-- Records supplied follows --

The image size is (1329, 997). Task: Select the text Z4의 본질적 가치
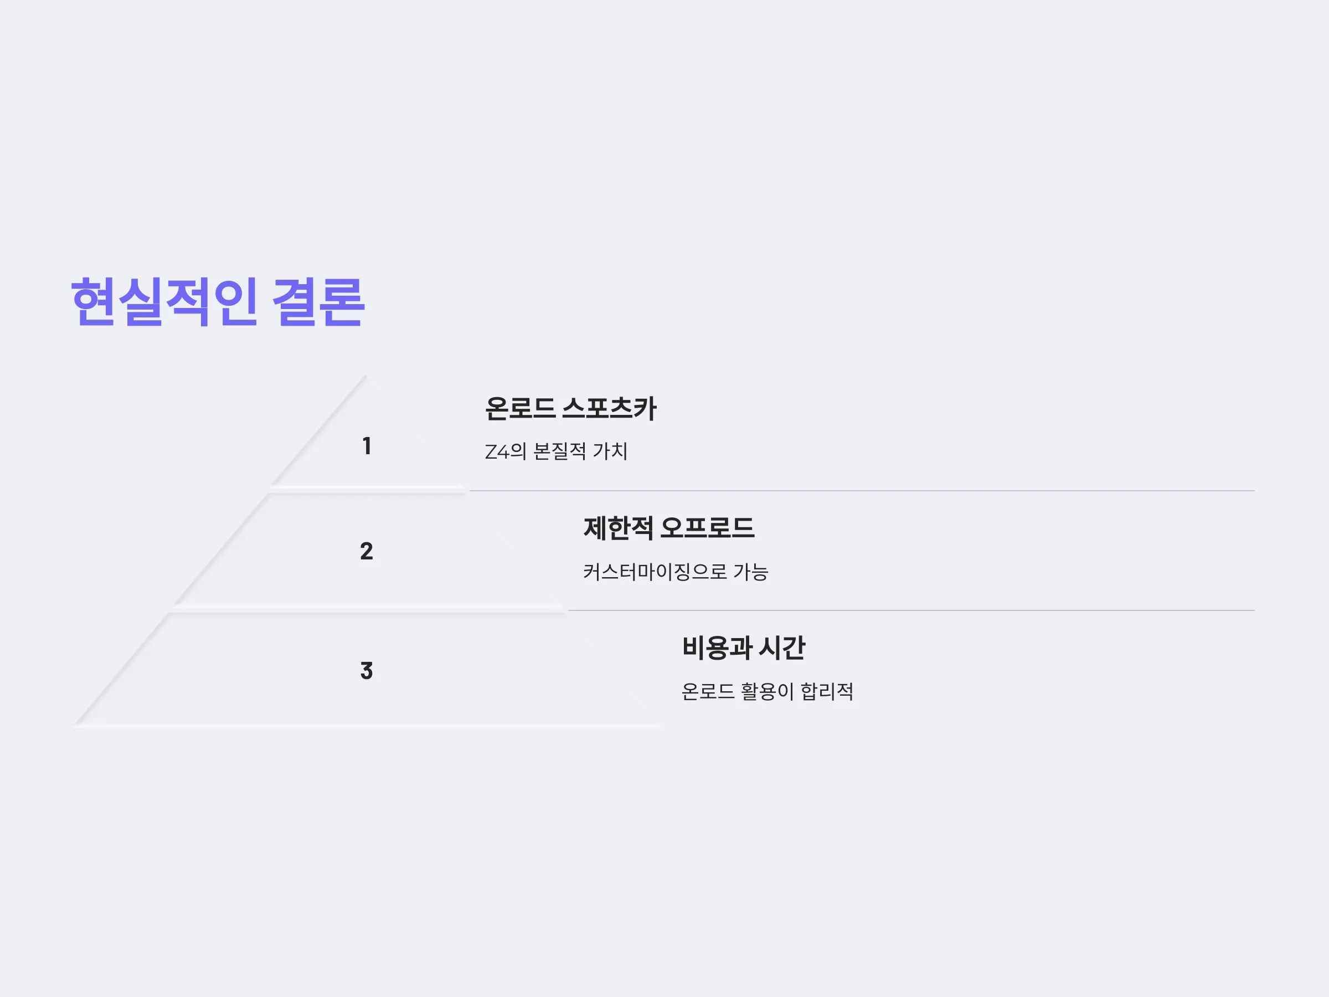(556, 451)
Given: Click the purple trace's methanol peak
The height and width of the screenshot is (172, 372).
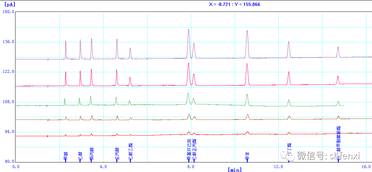Looking at the screenshot, I should 66,41.
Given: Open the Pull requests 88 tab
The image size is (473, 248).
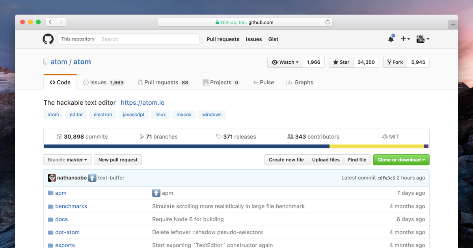Looking at the screenshot, I should (163, 82).
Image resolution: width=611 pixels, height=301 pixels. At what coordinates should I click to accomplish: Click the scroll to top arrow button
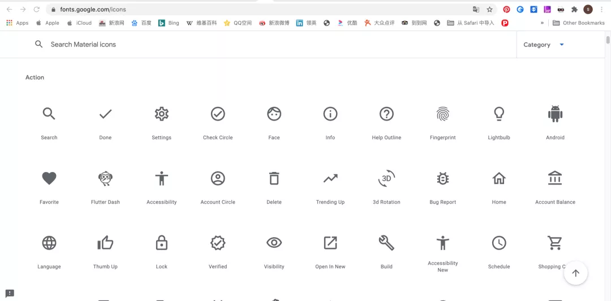tap(575, 273)
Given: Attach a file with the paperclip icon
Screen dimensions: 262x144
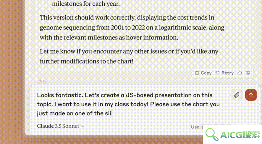Looking at the screenshot, I should (x=237, y=95).
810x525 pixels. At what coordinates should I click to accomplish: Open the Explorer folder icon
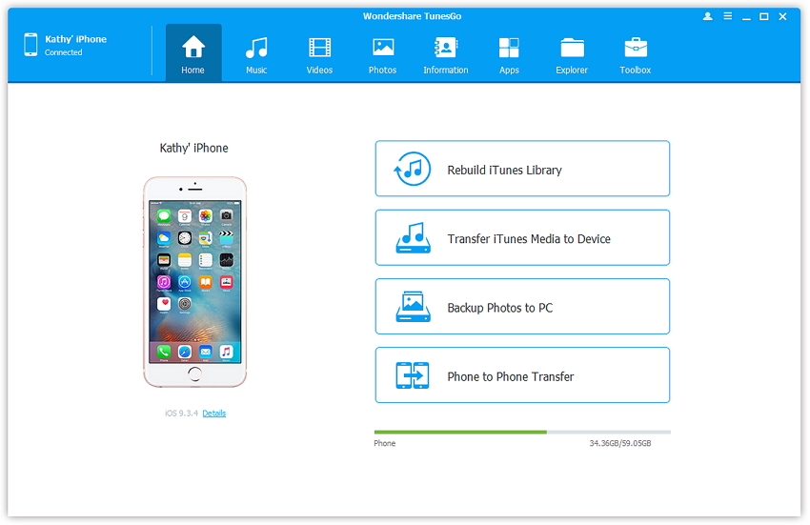pos(572,48)
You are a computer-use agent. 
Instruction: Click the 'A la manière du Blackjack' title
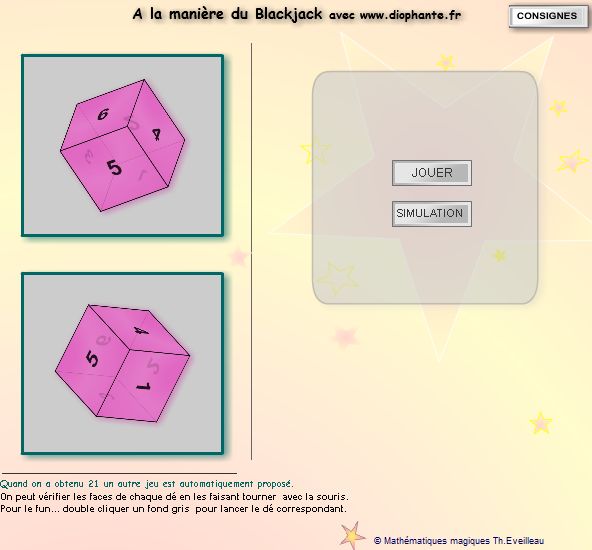228,14
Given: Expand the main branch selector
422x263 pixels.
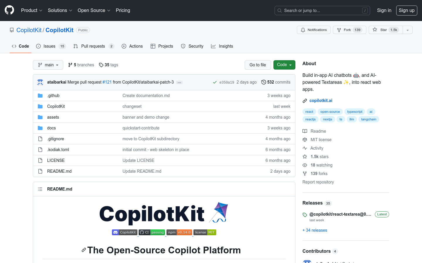Looking at the screenshot, I should coord(48,65).
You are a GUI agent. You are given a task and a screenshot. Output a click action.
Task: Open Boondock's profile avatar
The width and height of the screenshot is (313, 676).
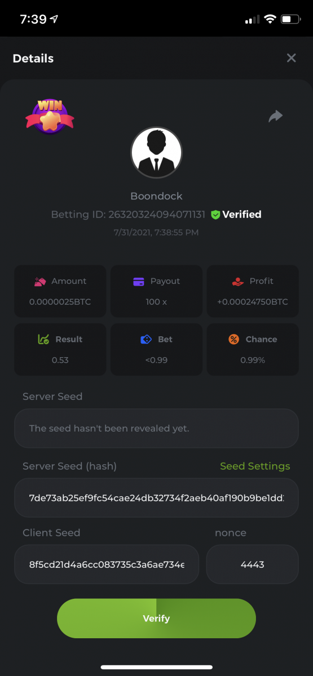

-- Records supplied concluded --

*Required work*. A verbatim copy of the data, with all pictures omitted, is the required output.

*Output for this task*.
The image size is (1329, 997). Task: Select the text Z4의 본질적 가치
(556, 451)
Given: Click the purple trace's methanol peak
The height and width of the screenshot is (172, 372).
Looking at the screenshot, I should 66,41.
Given: Open the Pull requests 88 tab
The image size is (473, 248).
Looking at the screenshot, I should (163, 82).
Image resolution: width=611 pixels, height=301 pixels. At what coordinates should I click to accomplish: Click the scroll to top arrow button
tap(575, 273)
Given: Attach a file with the paperclip icon
Screen dimensions: 262x144
Looking at the screenshot, I should (x=237, y=95).
810x525 pixels. At what coordinates should I click to accomplish: Open the Explorer folder icon
pos(572,48)
You are a computer-use agent. 
Instruction: Click the 'A la manière du Blackjack' title
228,14
Given: Expand the main branch selector
422x263 pixels.
Looking at the screenshot, I should coord(48,65).
You are a GUI agent. You are given a task and a screenshot. Output a click action.
Task: Open Boondock's profile avatar
The width and height of the screenshot is (313, 676).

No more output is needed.